In the same September 2024 survey in Lehigh, Montgomery and Bucks County, 167 programs reported 471 unfilled jobs. If those positions weren’t vacant, the programs could serve 4,500 more children.

“We’ve had to close multiple rooms and downsize our program simply because we cannot find educators. Right now, we serve 120 children. But here’s the heartbreaking reality: We’re licensed for 350,” said Brie Rice, Program Specialist, JB’s Bright Beginnings. “It’s time for our elected officials to support us with funding specifically for teacher recruitment and retention. Our children, our families, and our workforce deserve nothing less.”

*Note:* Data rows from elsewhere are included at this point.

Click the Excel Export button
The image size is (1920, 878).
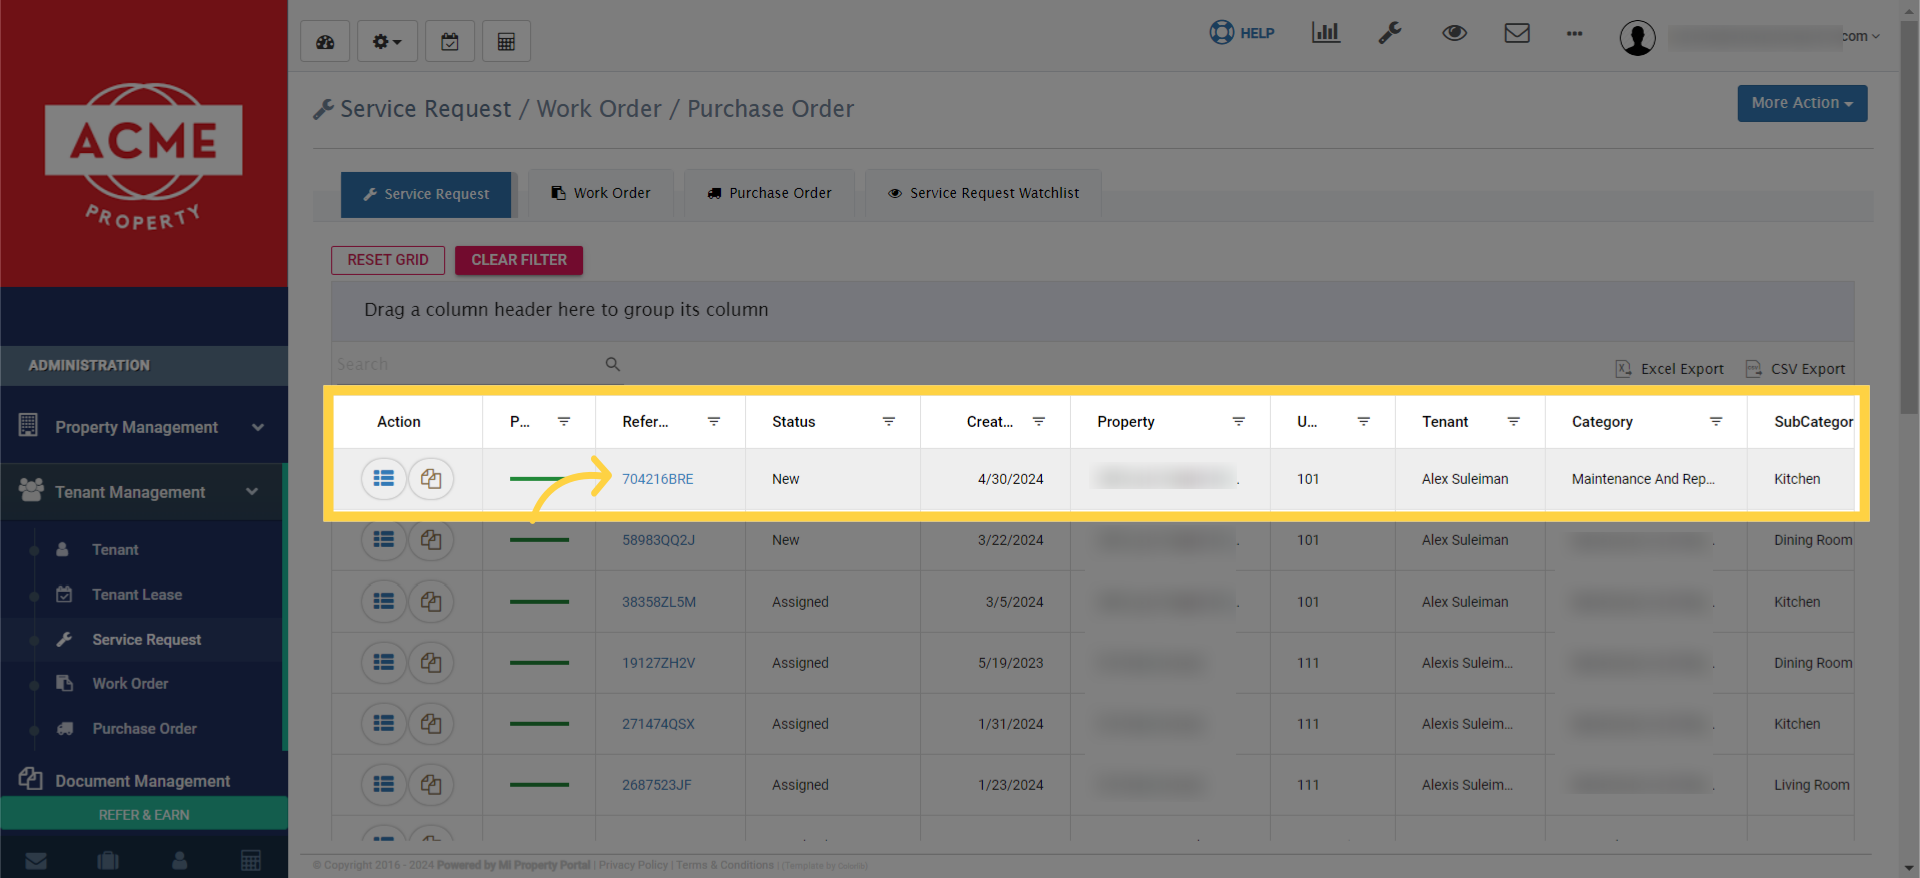click(1670, 369)
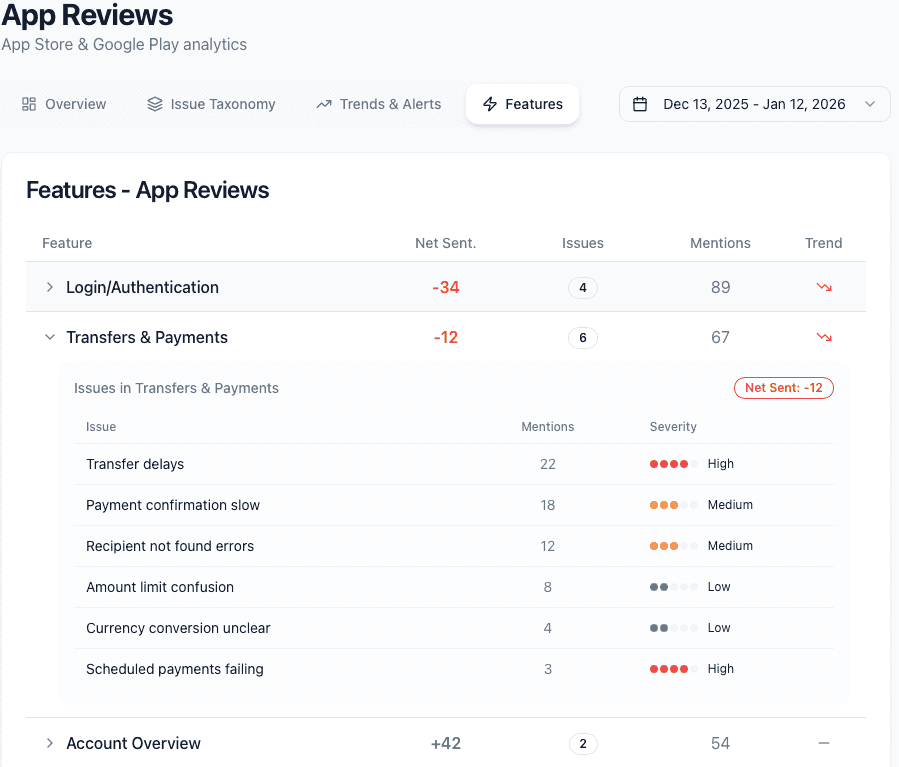The image size is (899, 767).
Task: Click the flat trend dash for Account Overview
Action: click(x=823, y=743)
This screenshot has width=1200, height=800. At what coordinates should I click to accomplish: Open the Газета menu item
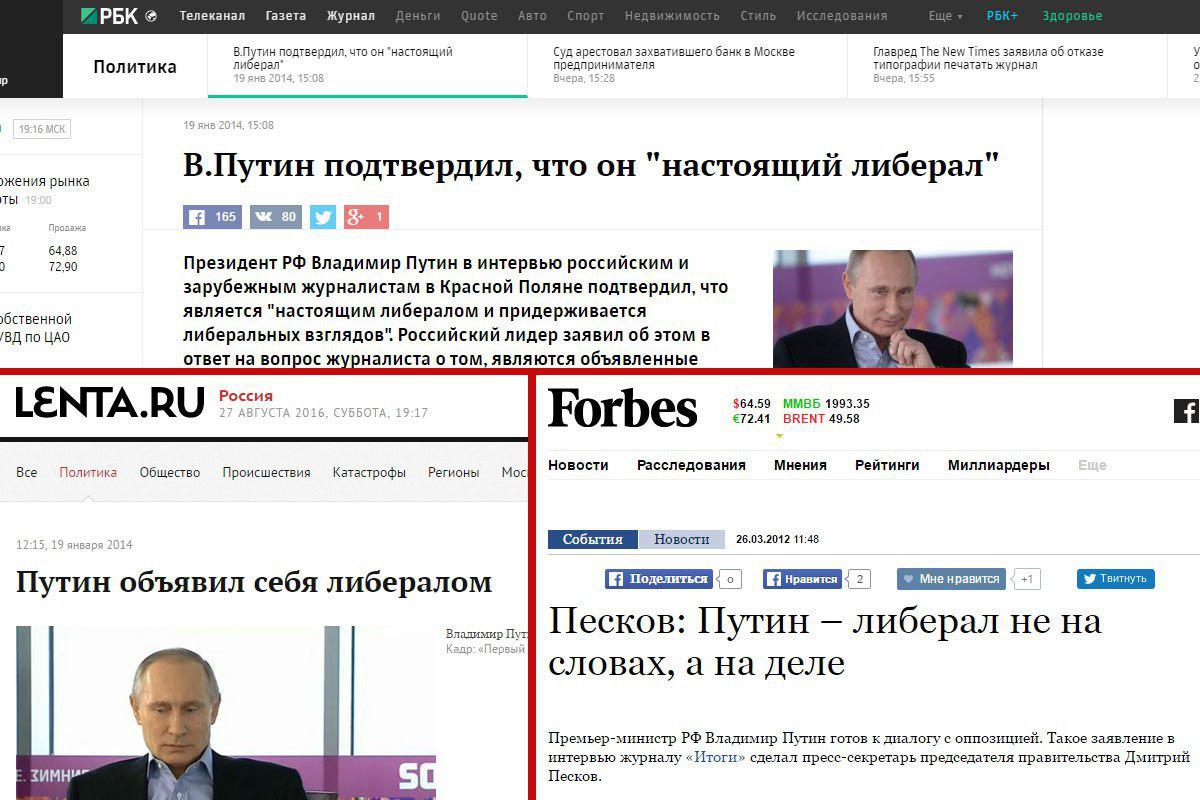pos(286,16)
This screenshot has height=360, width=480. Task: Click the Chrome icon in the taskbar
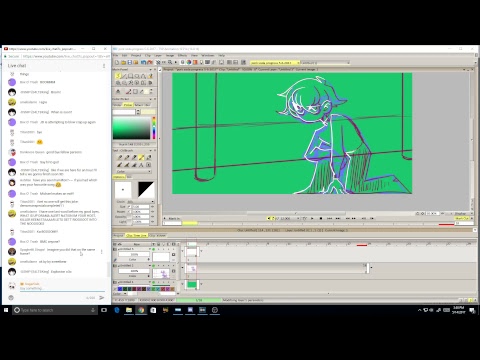click(141, 310)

Samantha Chivinski, Executive Vice President of the Schuylkill County Chamber of Commerce noted that Schuylkill County has experienced a 20 percent reduction in the number of child care providers since 2019. “In a recent parent survey conducted by our chamber, 63 percent of those parents reported being placed on a waiting list for child care. These waiting lists ranged from months up to three years,” said Chivinski.

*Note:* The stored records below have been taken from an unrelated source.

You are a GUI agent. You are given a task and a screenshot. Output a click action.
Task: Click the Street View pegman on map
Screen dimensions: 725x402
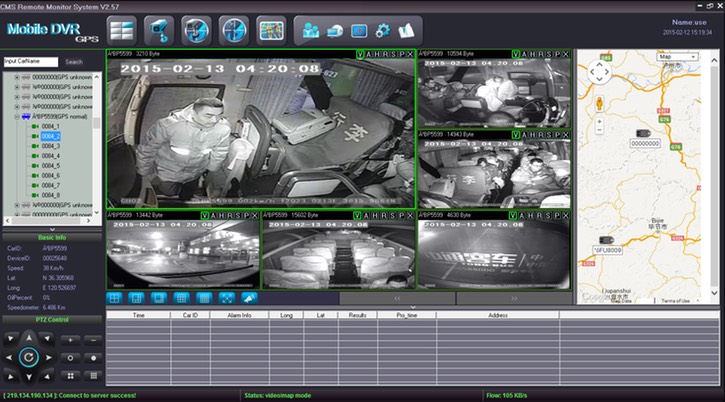(598, 102)
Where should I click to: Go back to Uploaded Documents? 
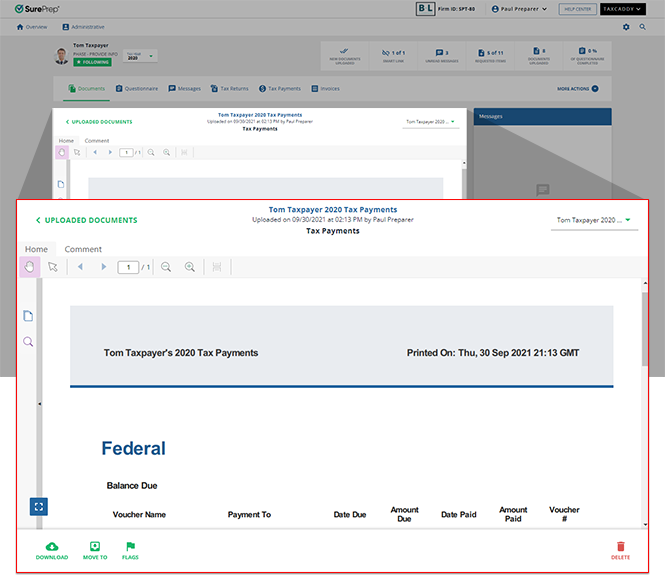pos(86,220)
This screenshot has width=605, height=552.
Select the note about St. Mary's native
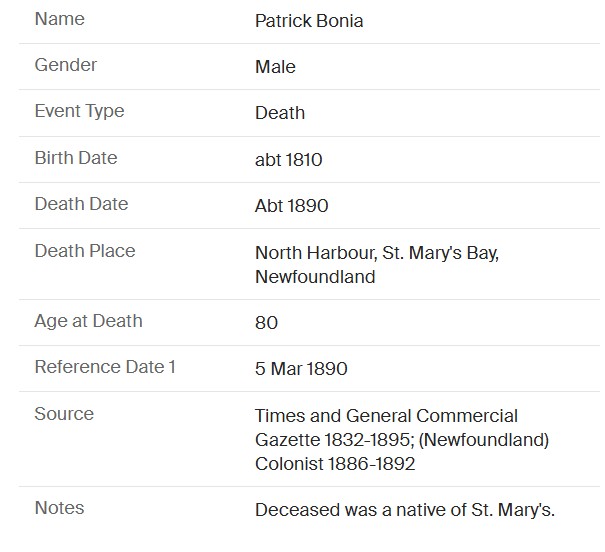404,510
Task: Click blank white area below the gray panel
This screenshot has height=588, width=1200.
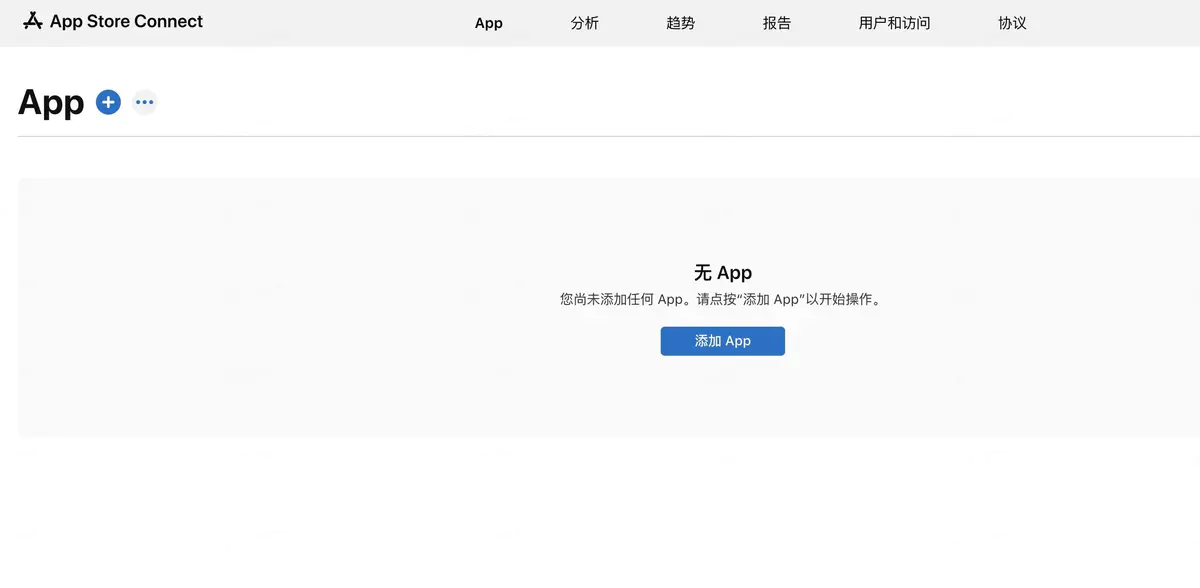Action: 600,512
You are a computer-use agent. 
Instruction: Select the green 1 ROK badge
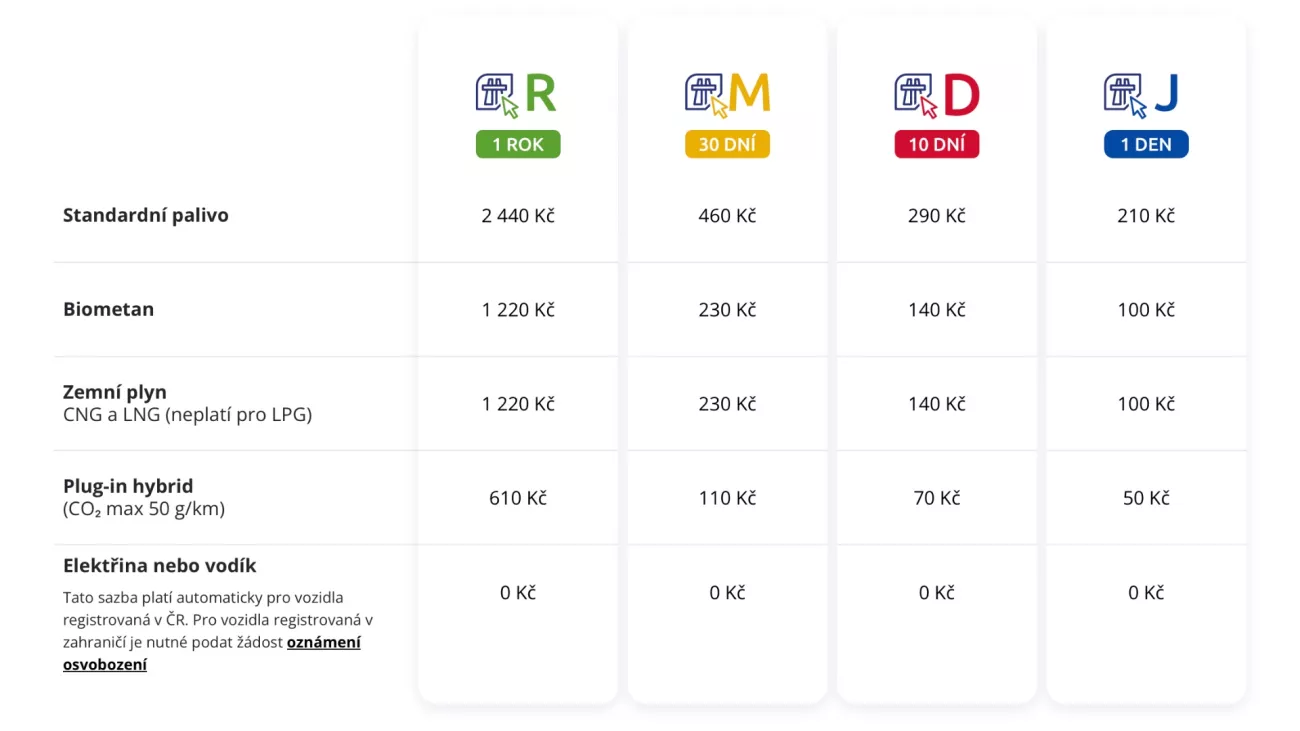coord(518,144)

Before founding the Norristown Chamber of Commerce and a regional logistics company, Kym Ramsey opened and operated two early learning centers in Montgomery County serving more than 1,200 children and employing over 200 early childhood educators. “The economics of child care simply do not allow providers, who are small business owners, to offer competitive wages while keeping tuition affordable for working families. With the child care sector averaging $15 per hour, we simply cannot compete with other sectors where jobs pay more than $20 per hour and don’t have the responsibility of shaping young minds,” said Ramsey.

Event participants presented new polling data showing overwhelming Pennsylvania voter support for early childhood care and education programs and increased state funding to strengthen and grow these services. The statewide poll, commissioned by the Early Learning PA Coalition and conducted by Susquehanna Polling and Research found that:

  • 98% of Pennsylvania voters have reached consensus that early childhood education is an important piece of what it takes to lead a healthy and productive life.
  • 83% support increasing state funding for child care teacher recruitment and retention.

Megan Gherrity, a parent and teacher from CrossPoint Early Learning Center in Dauphin County shared her daily struggle. “I wear two hats that feel impossible to balance most days: I’m not only a parent of two young children who rely on child care, I’m also a child care teacher. I know firsthand what’s at stake in this fight—not just as someone who depends on this system, but as someone who gives my all to it every single day,” stated Gherrity. “I didn’t become a teacher to get rich. I did it because I believe in the magic of early learning—the way a child’s eyes light up when they finally write their name, the trust in their voice when they whisper a secret. But magic doesn’t pay rent. Passion doesn’t cover health insurance. And no teacher should have to choose between the career they love and feeding their own children.”